:: EXCERPT TO READ ::
○ ○ ○

It’s been said these facilities have worse conditions then prisons. Three hundred little ones crammed into one space. Children, some toddlers, and babies are sleeping on concrete floors. They are fed kool-aid, cookies, or instant meals – no fresh fruit or vegetables. Once every 10 days or so, the refugee children are allowed to brush their teeth. None of them took a shower for weeks.
The cells have open toilets.
While Trump administration officials argue in court that children do not require essential hygiene products such as soap and toothbrushes, they claim the young ones are kept sanitary.
In what world do these officials live in?
Children detained unlawfully, children vanishing. Many taken to other facilities, with no accountability, one wonders who benefits from this? The answer is, at the cost of 775 dollars per child, the businesses who hold these children as prisoners. With billions of dollars spent by the government to house them, there’s little incentive to release them. There are more than 30 of these facilities in Texas alone. Also, a private network of prison companies is now in on the action.
According to Warren Binford, a law professor who visited some of the facilities, who spoke to NPR, reported deplorable conditions for the refugee children.
“They are worse than actual prison conditions. It is inhumane. It’s nothing that I ever imagined seeing in the United States of America. And that’s why we have gone to the press. We never go to the media about our site visits. And after the second day of interviewing these children, you know, we called up the attorneys who are in charge of this case. And because of the extreme conditions that we saw there, we were given permission to speak to the media because children are dying on the border in these stations. And now we know why.”
While our government engages in political squabbles, we throw the most vulnerable children into dangerous facilities. Many are sick, some are dying.
Sounds like concentration camps to me.

○ ○ ○

:: DATA RECORDS ::

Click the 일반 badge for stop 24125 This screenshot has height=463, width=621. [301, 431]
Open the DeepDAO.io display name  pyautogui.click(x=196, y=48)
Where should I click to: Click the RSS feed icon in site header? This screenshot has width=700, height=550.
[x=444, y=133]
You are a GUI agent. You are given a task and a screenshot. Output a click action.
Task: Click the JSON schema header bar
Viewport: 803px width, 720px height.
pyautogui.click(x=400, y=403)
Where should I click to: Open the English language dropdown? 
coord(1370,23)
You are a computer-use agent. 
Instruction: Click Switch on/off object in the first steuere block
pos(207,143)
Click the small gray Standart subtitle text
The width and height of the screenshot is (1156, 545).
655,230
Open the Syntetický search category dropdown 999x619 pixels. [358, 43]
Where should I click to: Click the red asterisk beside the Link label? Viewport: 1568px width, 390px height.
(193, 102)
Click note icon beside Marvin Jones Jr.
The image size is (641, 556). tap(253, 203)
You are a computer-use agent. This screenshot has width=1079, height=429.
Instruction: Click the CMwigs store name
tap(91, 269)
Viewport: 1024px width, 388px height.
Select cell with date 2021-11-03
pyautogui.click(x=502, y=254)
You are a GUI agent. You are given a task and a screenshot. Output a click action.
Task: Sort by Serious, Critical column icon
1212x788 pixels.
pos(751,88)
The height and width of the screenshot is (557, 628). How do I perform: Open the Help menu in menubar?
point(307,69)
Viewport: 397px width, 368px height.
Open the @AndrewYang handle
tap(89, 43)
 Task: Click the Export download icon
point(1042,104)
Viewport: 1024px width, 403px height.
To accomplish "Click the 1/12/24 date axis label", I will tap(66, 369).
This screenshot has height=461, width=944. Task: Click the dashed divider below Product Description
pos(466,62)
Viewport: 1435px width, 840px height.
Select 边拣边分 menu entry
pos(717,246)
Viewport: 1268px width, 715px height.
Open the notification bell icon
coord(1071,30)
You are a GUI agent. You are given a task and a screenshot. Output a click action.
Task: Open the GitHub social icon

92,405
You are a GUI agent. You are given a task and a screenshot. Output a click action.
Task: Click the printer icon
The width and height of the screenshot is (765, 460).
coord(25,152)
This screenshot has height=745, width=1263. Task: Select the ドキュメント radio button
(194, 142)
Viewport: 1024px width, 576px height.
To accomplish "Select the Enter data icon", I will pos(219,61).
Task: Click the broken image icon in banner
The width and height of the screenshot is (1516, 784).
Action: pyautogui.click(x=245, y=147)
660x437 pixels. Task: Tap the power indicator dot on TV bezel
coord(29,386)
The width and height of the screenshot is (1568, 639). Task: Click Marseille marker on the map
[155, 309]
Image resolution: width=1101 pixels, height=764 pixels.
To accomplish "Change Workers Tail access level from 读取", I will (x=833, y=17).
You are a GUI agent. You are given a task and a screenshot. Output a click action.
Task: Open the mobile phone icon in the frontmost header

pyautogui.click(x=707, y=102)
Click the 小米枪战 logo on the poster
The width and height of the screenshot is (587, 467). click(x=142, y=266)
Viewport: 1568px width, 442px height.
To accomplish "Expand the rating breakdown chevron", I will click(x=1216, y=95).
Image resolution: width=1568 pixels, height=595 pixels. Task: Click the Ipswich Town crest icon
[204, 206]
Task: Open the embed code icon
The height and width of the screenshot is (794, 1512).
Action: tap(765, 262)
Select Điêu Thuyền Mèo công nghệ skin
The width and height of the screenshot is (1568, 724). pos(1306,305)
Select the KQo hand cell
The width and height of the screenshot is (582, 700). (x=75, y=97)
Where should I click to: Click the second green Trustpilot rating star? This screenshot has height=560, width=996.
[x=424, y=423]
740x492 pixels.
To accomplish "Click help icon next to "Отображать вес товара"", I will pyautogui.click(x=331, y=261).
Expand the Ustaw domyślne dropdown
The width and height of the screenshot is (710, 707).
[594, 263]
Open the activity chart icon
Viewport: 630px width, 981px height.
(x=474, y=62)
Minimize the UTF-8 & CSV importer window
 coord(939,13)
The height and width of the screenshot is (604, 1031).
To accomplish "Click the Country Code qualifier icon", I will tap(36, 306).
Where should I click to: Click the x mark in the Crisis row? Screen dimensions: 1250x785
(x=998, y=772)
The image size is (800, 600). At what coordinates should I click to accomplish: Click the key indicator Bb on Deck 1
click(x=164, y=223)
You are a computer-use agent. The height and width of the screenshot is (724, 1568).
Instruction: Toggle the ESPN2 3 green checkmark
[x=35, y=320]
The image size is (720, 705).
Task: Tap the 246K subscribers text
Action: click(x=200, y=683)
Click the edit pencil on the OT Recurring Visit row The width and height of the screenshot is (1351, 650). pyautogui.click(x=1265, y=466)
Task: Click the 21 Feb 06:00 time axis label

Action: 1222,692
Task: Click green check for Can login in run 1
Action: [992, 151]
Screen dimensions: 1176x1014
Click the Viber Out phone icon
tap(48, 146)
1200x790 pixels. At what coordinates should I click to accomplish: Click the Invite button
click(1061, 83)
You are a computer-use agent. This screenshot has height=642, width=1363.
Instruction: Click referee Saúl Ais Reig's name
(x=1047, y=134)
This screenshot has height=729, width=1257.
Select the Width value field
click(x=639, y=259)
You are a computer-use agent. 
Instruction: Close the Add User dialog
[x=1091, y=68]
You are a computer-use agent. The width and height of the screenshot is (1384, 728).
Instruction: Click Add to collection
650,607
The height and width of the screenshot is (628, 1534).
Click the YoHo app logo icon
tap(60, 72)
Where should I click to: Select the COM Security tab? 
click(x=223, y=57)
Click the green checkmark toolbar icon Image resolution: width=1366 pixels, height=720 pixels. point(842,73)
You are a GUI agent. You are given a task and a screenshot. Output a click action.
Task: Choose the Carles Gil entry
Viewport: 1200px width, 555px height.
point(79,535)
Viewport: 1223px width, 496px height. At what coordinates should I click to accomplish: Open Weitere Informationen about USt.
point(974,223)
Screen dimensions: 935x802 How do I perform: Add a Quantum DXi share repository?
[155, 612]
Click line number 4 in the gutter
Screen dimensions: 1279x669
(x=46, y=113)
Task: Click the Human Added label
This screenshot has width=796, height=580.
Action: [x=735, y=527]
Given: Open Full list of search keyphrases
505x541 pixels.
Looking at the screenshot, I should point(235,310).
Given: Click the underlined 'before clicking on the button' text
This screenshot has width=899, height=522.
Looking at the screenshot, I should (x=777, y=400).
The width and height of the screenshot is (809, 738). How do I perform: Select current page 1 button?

○ ○ ○

:: WHAT IS NEEDED ::
Please copy the article on detained refugee children between "The cells have" and "officials live in?", inclusive, swapping "officials" for "leaders" wherever it appears.

:: FINAL ANSWER ::
The cells have open toilets.
While Trump administration leaders argue in court that children do not require essential hygiene products such as soap and toothbrushes, they claim the young ones are kept sanitary.
In what world do these leaders live in?